Collection entries:
▼▼▼

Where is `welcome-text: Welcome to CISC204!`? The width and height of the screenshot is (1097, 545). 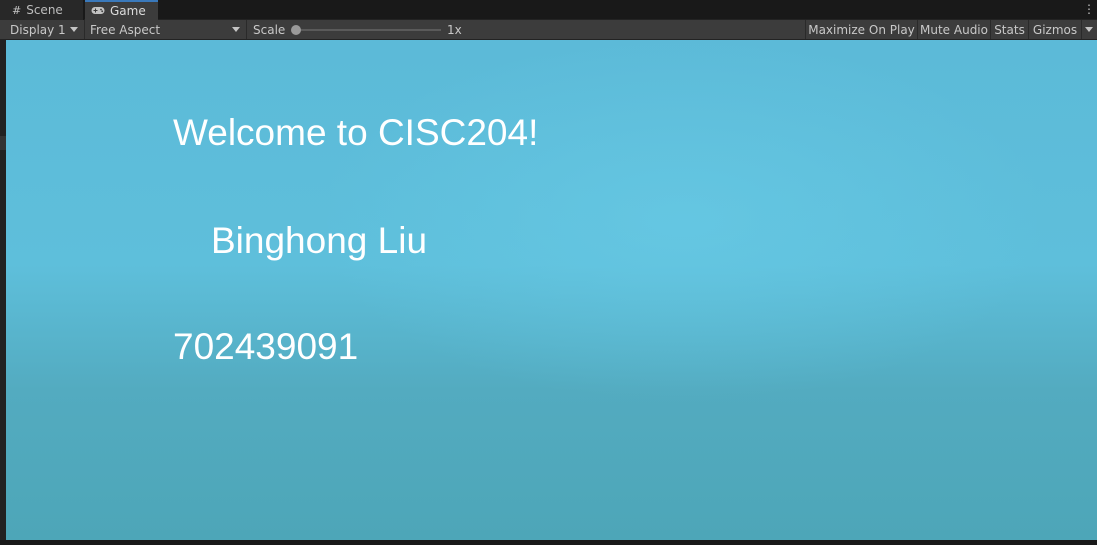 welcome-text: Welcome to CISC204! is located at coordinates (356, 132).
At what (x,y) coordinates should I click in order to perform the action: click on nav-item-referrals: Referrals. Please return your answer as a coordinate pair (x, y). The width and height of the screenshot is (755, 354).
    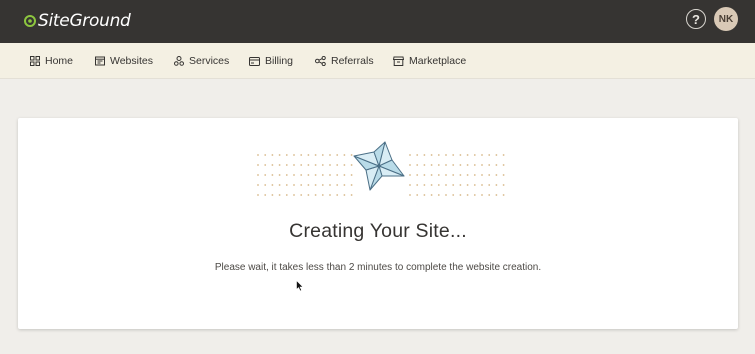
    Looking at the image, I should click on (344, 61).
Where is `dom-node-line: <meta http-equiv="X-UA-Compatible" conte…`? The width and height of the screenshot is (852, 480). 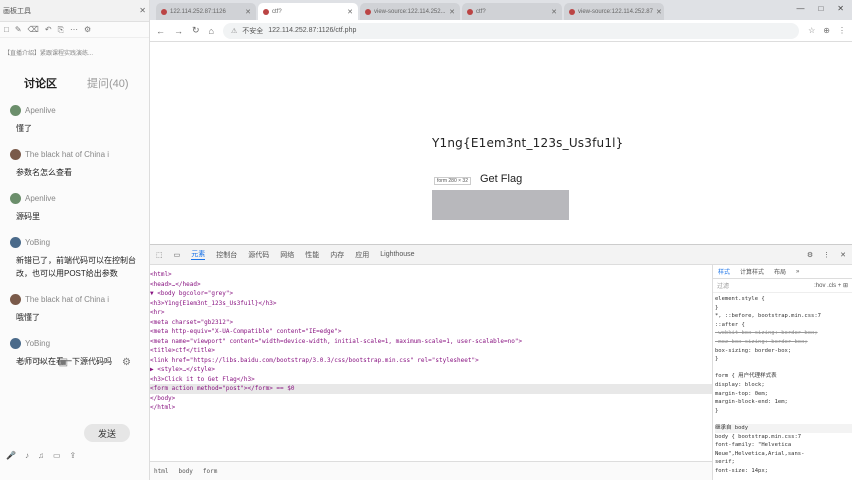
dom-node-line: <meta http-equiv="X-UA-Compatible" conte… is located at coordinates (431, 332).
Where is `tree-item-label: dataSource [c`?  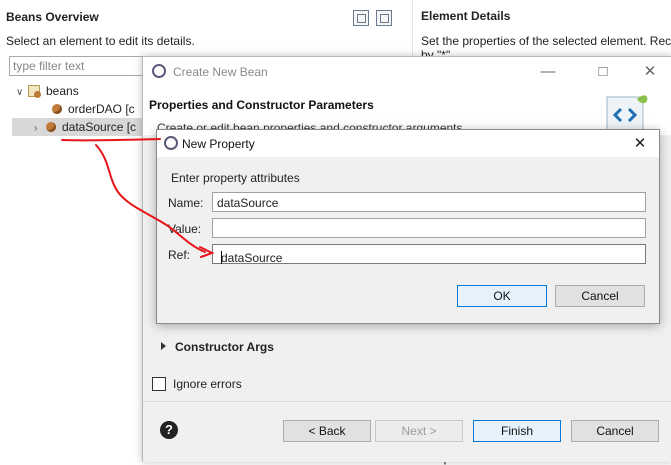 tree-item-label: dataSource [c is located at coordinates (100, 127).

▲▲▲
▼▼▼

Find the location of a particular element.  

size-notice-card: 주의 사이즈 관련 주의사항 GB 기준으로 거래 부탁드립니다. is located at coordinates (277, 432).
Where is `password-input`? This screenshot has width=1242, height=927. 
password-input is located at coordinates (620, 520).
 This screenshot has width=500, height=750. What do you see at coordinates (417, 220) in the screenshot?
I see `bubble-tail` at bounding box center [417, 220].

▲▲▲

**INSTRUCTIONS TO FOLLOW**. Copy out the lines from the one containing "At what (x,y)" through the one containing "Looking at the", including both of those lines. Leave the pictures out of your copy.

**OUTPUT FOR THIS EXERCISE**.
At what (x,y) coordinates should I click in order to perform the action: click on nav-item-referrals: Referrals. Please return your answer as a coordinate pair (x, y). The width and height of the screenshot is (755, 354).
    Looking at the image, I should click on (344, 61).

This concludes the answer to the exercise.